Authored by mprobst on Oct 14 2015, 10:42 PM.

Details

Reviewers
djasper
Summary

If a RegExp contains a character group with a quote (/["]/), the
trailing end of it is first tokenized as a string literal, which leads
to the merging code seeing an unbalanced bracket.

This change parses regex literals from the left hand side. That
simplifies the parsing code and also allows correctly handling escapes
and character classes, hopefully correctly parsing all regex literals.

Diff Detail

Event Timeline

mprobst updated this revision to Diff 37446.Oct 14 2015, 10:42 PM
mprobst retitled this revision from to clang-format: [JS] Handle string literals spanning character classes..
mprobst updated this object.
mprobst added a reviewer: djasper.
mprobst added subscribers: klimek, cfe-commits.
mprobst updated this revision to Diff 37447.Oct 14 2015, 11:35 PM

Simplified escape handling.

djasper added inline comments.Oct 16 2015, 3:30 PM
lib/Format/Format.cpp
757

I wonder if escape sequences are also relevant to template strings. If yes, we are probably missing a test ;-).

861

Maybe add a test to see how this goes wrong and specifically also ensure it doesn't crash.

863

Remove the ().

879

I'd probably put this into the other two conditions to reduce indentation. More specifically, I'd do:

if (PrecedesOperand(Prev)) // sink the nullptr check into the function.
  return;

if (Prev->isOneOf(...)) {
}
910

No braces.

mprobst updated this revision to Diff 37654.Oct 16 2015, 4:29 PM
mprobst marked 3 inline comments as done.
  • add test for if (...) /re/;
  • address minor review comments
  • fix unary handling.
lib/Format/Format.cpp
879

Not having a Prev is actually part of the true case (no token/start of file precedes an operand), i.e. if nothing precedes the slash, it must be a regexp, too. Given that, both of the nested checks only run if (Prev), so I think the nesting makes sense.

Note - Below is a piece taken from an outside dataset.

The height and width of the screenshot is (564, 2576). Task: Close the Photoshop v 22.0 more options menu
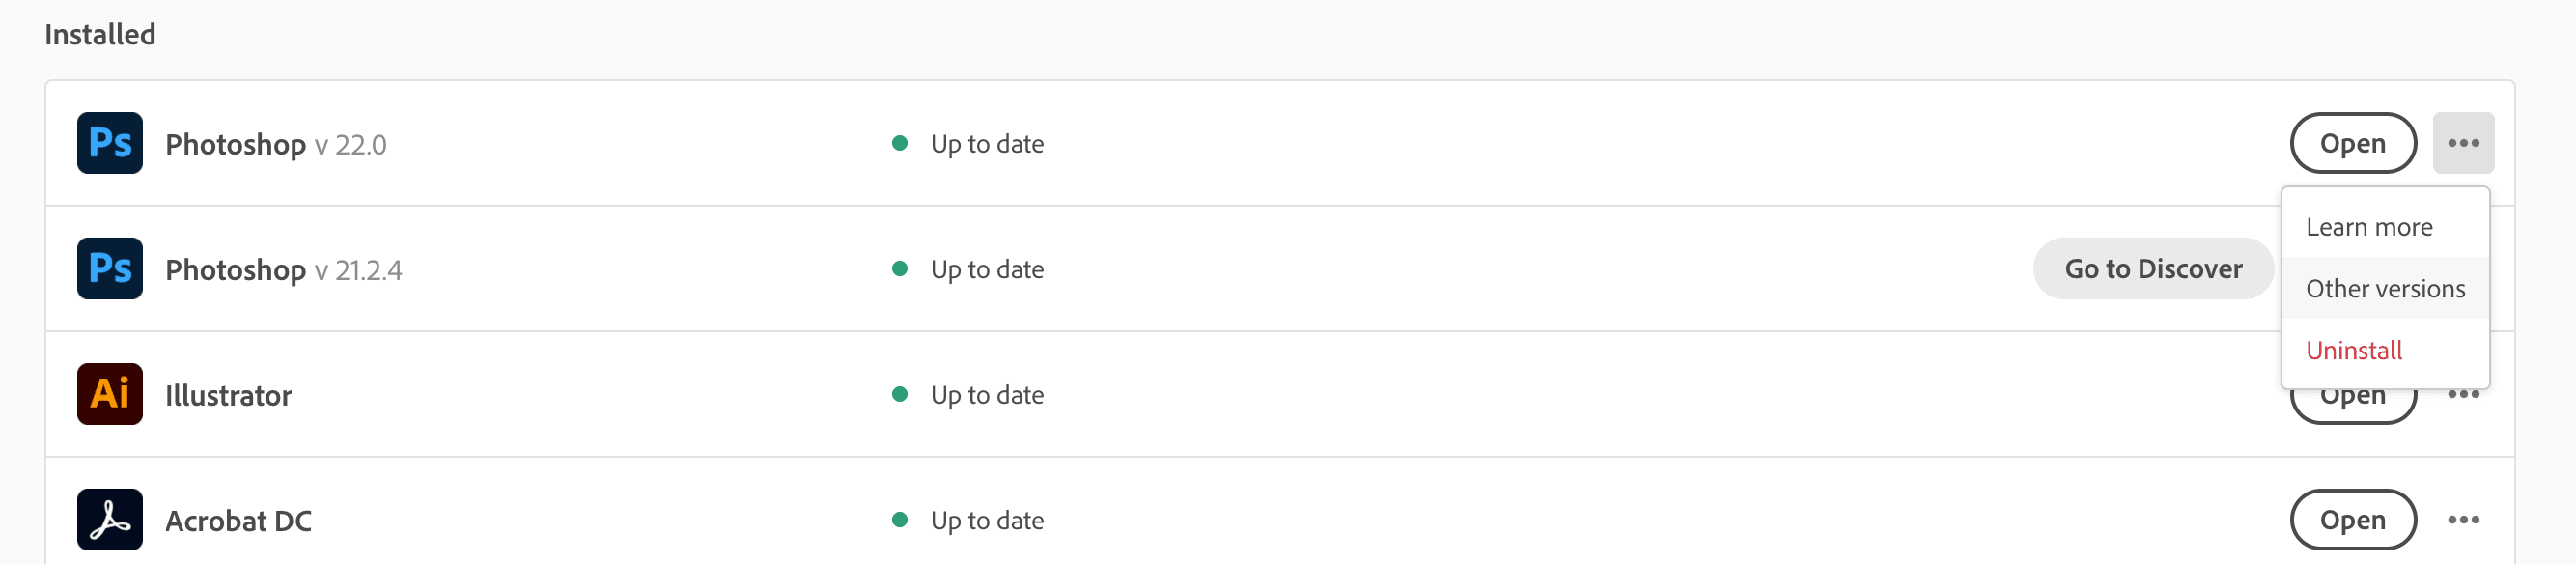[x=2463, y=143]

However it turns out my unary check was slightly off and untested (whoops). Added a test and fixed the code.

mprobst added inline comments.Oct 16 2015, 4:46 PM
lib/Format/Format.cpp
757

You cannot actually escape in a template string - backslashes in them are literal backslashes. I.e. foo\bar` does not work.

However we do have a test for that that is presumably wrong (but still passes with this change):

EXPECT_EQ("var x = ` \\` a`;\n"
          "var y;",
          format("var x = ` \\` a`;\n"
                 "var y;"));

We can fix that in a later change, I think it's unrelated to this change.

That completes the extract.